# Task goal:
Among the entries below, how many lines contain the string "chart"? Only the number is wanted.
=====
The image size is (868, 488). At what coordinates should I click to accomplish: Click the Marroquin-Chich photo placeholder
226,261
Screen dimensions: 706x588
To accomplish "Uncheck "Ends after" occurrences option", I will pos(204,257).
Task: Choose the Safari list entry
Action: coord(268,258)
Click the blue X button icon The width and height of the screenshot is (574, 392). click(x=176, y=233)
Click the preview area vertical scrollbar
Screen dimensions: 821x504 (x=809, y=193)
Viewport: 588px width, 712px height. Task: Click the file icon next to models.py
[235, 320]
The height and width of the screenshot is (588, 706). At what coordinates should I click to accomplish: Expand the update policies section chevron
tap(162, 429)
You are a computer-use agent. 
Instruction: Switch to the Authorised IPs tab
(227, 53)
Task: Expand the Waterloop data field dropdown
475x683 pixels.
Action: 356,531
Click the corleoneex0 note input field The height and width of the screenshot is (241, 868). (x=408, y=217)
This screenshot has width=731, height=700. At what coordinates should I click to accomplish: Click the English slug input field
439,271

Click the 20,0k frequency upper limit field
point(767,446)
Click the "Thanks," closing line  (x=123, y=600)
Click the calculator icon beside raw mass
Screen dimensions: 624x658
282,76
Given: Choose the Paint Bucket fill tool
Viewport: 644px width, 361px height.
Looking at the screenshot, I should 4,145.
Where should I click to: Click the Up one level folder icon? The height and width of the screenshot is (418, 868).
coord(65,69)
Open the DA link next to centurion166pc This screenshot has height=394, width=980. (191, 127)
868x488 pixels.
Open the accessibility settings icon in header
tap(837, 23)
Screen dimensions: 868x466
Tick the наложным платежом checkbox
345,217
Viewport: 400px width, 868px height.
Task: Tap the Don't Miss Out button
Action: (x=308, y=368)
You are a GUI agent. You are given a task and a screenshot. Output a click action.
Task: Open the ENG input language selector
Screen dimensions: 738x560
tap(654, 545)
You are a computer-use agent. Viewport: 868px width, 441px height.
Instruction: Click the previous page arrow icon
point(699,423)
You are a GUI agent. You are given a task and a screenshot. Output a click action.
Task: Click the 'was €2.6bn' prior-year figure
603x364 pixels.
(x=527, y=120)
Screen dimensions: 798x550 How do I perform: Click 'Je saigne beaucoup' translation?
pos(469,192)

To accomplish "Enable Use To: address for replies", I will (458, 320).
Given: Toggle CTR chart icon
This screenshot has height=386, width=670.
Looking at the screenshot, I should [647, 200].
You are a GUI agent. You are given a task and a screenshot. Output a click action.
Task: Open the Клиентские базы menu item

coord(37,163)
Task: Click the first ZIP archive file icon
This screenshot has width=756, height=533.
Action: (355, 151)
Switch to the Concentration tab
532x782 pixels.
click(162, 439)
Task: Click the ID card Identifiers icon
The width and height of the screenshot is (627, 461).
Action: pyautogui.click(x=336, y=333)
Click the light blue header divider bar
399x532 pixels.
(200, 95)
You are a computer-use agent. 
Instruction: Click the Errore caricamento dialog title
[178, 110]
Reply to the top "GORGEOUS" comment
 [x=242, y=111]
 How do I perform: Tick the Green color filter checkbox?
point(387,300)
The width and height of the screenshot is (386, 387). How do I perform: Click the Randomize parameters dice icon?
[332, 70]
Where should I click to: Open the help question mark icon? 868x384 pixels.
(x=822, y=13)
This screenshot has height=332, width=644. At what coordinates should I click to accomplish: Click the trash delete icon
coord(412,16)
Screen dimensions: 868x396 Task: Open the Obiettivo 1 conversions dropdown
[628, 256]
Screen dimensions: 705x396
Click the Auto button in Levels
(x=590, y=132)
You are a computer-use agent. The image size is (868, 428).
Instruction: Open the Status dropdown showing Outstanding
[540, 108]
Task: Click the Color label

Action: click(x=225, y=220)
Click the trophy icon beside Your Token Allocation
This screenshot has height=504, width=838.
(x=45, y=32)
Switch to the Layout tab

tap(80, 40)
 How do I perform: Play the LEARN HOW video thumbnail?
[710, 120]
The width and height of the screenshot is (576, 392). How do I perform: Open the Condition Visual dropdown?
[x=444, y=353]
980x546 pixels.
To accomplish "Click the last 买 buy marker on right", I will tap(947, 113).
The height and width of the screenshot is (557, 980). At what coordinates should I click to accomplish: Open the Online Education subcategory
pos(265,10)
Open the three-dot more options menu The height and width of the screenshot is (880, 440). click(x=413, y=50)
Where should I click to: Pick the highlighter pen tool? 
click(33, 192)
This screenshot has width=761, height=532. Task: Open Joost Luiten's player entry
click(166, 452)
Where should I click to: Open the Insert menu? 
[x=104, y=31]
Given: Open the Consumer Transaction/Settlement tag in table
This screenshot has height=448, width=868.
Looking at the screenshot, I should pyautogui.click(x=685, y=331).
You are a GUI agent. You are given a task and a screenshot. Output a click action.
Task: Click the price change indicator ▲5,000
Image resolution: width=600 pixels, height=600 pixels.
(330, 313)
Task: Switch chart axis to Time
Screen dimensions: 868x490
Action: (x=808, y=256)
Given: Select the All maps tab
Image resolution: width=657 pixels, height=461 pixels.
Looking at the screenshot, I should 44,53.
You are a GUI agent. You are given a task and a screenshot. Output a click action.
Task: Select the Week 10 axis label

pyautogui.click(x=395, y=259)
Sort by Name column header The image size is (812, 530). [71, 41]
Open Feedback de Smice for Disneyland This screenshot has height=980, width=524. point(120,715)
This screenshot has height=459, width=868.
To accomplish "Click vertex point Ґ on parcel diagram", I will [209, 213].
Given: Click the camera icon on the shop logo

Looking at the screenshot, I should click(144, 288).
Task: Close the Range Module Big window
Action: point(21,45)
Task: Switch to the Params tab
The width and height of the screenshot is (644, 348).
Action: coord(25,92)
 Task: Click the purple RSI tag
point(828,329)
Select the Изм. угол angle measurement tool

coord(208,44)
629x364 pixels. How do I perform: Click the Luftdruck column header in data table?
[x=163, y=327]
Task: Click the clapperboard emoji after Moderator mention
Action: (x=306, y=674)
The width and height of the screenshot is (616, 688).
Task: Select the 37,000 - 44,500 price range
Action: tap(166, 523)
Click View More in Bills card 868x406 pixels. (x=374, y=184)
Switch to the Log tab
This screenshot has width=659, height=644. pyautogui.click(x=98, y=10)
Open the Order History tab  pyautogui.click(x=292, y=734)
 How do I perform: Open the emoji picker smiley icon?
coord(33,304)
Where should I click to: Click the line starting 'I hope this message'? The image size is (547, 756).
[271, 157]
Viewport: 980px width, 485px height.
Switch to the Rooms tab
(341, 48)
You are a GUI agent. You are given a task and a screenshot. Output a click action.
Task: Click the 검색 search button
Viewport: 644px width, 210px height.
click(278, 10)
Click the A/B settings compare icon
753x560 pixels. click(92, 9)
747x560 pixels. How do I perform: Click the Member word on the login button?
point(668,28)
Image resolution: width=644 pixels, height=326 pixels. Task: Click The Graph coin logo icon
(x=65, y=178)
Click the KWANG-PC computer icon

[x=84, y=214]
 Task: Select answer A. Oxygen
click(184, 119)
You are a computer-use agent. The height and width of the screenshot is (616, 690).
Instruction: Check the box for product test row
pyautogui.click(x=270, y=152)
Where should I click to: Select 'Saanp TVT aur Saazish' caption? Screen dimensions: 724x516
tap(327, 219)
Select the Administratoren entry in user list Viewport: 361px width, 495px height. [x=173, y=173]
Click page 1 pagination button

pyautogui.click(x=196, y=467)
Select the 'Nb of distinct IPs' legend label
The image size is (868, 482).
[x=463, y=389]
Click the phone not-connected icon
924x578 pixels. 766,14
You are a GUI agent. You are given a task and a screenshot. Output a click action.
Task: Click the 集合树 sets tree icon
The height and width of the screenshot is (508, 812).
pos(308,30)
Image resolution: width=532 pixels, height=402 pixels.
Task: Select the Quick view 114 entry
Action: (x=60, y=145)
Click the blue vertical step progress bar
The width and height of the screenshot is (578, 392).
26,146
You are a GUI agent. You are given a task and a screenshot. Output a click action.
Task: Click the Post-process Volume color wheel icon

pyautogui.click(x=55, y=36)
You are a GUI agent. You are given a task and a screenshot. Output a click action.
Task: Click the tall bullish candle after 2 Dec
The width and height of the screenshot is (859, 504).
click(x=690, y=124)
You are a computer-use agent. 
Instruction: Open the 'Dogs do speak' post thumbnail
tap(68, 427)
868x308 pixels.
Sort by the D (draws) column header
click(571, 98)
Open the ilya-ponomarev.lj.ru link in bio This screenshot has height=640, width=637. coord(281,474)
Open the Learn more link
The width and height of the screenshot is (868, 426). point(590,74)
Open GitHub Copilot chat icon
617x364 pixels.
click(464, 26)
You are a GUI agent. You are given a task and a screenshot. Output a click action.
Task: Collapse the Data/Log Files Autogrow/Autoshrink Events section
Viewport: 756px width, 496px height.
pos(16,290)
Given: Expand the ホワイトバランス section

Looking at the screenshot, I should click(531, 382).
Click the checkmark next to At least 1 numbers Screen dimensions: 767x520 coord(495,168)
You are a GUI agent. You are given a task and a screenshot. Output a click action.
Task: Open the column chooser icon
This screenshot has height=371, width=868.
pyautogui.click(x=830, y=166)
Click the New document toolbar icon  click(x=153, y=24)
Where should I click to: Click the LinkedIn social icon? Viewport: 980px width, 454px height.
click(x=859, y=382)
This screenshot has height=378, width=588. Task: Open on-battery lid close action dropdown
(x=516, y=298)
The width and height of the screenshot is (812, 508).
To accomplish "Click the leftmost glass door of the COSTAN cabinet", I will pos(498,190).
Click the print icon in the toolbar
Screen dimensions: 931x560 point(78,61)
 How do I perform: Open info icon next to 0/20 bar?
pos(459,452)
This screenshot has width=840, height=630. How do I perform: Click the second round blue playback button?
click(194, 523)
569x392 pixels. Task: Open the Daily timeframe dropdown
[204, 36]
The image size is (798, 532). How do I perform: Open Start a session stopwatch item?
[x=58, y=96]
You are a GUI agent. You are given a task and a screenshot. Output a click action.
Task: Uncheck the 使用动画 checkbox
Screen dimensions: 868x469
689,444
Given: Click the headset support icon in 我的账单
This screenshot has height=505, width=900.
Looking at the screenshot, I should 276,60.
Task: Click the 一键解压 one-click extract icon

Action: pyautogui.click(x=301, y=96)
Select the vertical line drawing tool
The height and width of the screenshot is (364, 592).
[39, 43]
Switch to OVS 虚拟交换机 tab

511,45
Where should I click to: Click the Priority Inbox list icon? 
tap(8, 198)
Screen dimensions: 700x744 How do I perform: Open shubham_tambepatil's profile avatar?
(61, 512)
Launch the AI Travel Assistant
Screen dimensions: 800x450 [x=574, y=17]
=====
# Output below:
2